L’essentiel des fonds récoltés par le «convoi de la liberté» n’a jamais été dépensé

OTTAWA — La commission Rouleau a déterminé que la plus grande partie des millions de dollars recueillis par le «convoi de la liberté» l’hiver dernier se sont retrouvés dans un compte séquestre ou ont été retournés aux donateurs.

La Commission sur l’état d’urgence a enquêté sur le sort des quelque 25 millions $ de contributions versées par des donateurs via des transferts électroniques, des cryptomonnaies et des plateformes de sociofinancement.

Un rapport d’enquête publié jeudi par la commission montre qu’environ un million de dollars de cette somme ont été effectivement dépensés par différents organisateurs du convoi.

L’un des organisateurs a expliqué à la commission, dans une entrevue avant les audiences publiques, qu’environ 20 000 $ en espèces étaient distribués chaque jour de la manifestation aux camionneurs, souvent dans des enveloppes de 2000 $. 

Mais sur les 25 millions $ récoltés au total, environ 18 millions $ ont été retournés aux donateurs, et le reste a été gelé et placé dans un compte séquestre, en attendant les procès au civil, indique la commission.

Les 6,2 millions $ actuellement sous séquestre proviennent principalement de la collecte en ligne créée par Tamara Lich, l’une des principales organisatrices de la manifestation, et de la cryptomonnaie saisie par les autorités.

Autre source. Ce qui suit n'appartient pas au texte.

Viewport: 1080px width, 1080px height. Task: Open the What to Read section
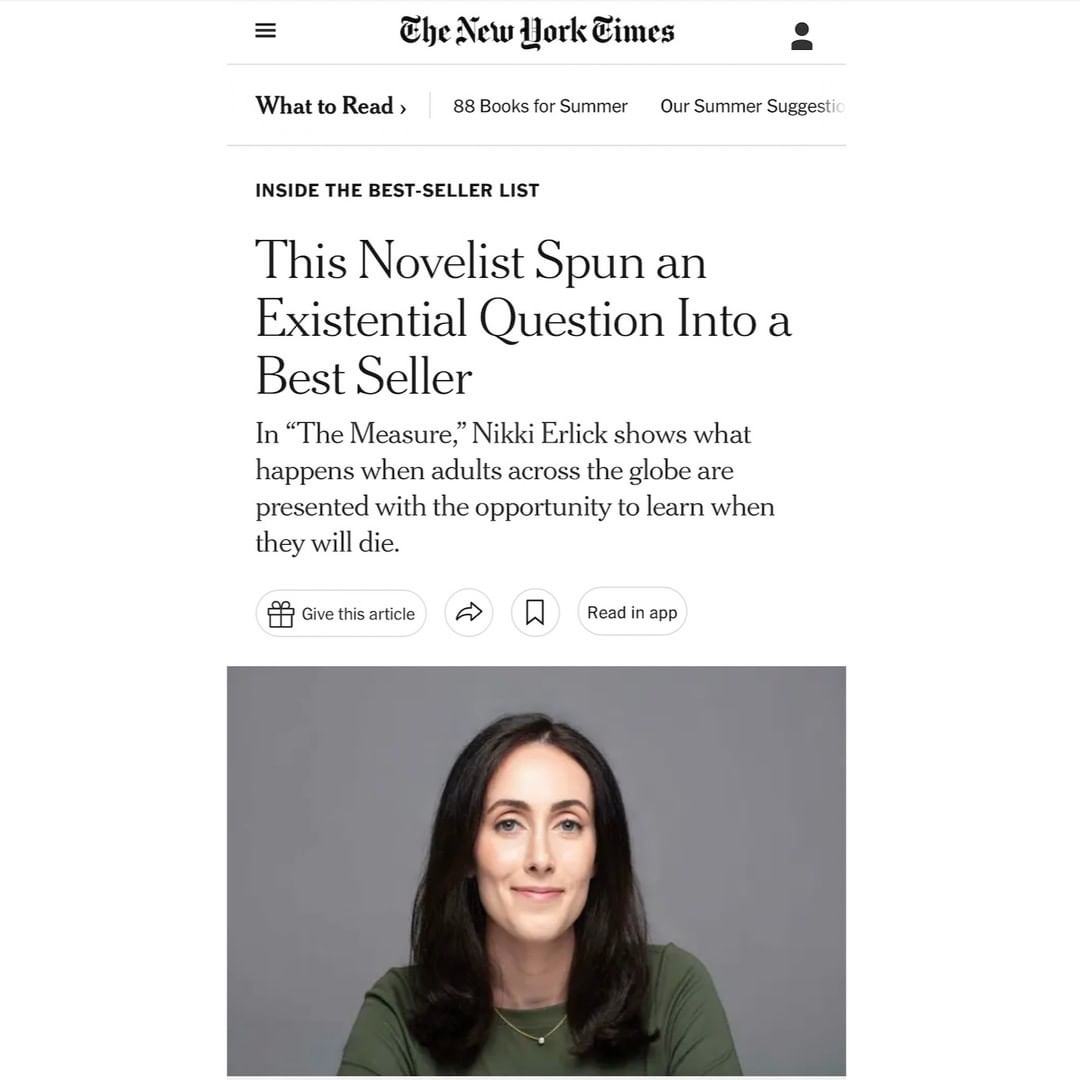323,106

Les efforts de sociofinancement menés par Mme Lich ont permis de collecter à eux seuls près de 10,1 millions $ auprès de plus de 120 000 donateurs, avant que la campagne ne soit suspendue par la plateforme GoFundMe et que les dons soient finalement restitués.

Plus de 12 millions $ ont été par ailleurs collectés via la plateforme GiveSendGo. Le rapport de la commission indique que la majorité de ces dons ont été depuis remboursés.

Environ 800 000 $ de dons en cryptomonnaies ont été versés par des donateurs. Près de la moitié de ce qui a été collecté a été placé sous séquestre entre le 7 et le 22 mars, mais les autorités n’ont pas été en mesure de récupérer le reste.

Un OSBL pour déposer les fonds

Selon un résumé d’une entrevue avec Chad Eros, le trésorier du «convoi de la liberté», l’idée de créer un organisme à but non lucratif pour accepter les dons est venue de l’ex-député du Parti conservateur du Canada Russell Hiebert.

M. Eros a participé à la création de l’organisme «Freedom 2022 Human Rights and Freedoms» pour collecter les dons plutôt que de continuer à les déposer sur le compte bancaire personnel de Mme Lich. Il a également travaillé avec le cofondateur et directeur des finances de GiveSendGo, Jacob Wells, pour établir une collecte sur cette plateforme.

Parce que les organisateurs du convoi avaient du mal à ouvrir leurs propres comptes bancaires pour collecter des dons, M. Wells a alors accepté d’utiliser ses propres services de traitement des paiements, promettant de transférer les fonds aux organisateurs.

Keith Wilson, un avocat qui travaille auprès du Centre juridique pour les libertés constitutionnelles, qui soutenait les organisateurs, a accepté d’utiliser son propre compte en fiducie pour percevoir les dons au Canada. Mais un processeur de paiement a empêché l’argent d’être transféré sur le compte en fiducie de Me Wilson et une injonction civile a finalement empêché tout transfert des fonds.

La commission a également enquêté pour savoir si ce financement provenait de sources étrangères. Elle a constaté que 86 % des dons à la campagne principale sur GoFundMe provenaient du Canada et 11 % des États-Unis.

Sur les près de 10 millions $ US recueillis grâce à la campagne principale GiveSendGo, 47 % provenaient du Canada et 47 % des États-Unis. Selon les informations fournies par GiveSendGo, la campagne «Freedom Convoy 2022» comptait 113 152 donateurs.

Plus de la moitié des dons à cette campagne — 59 % — provenaient des États-Unis et environ 35 % du Canada. Plus de 6300 dons, représentant plus d’un demi-million de dollars, sont venus d’autres pays.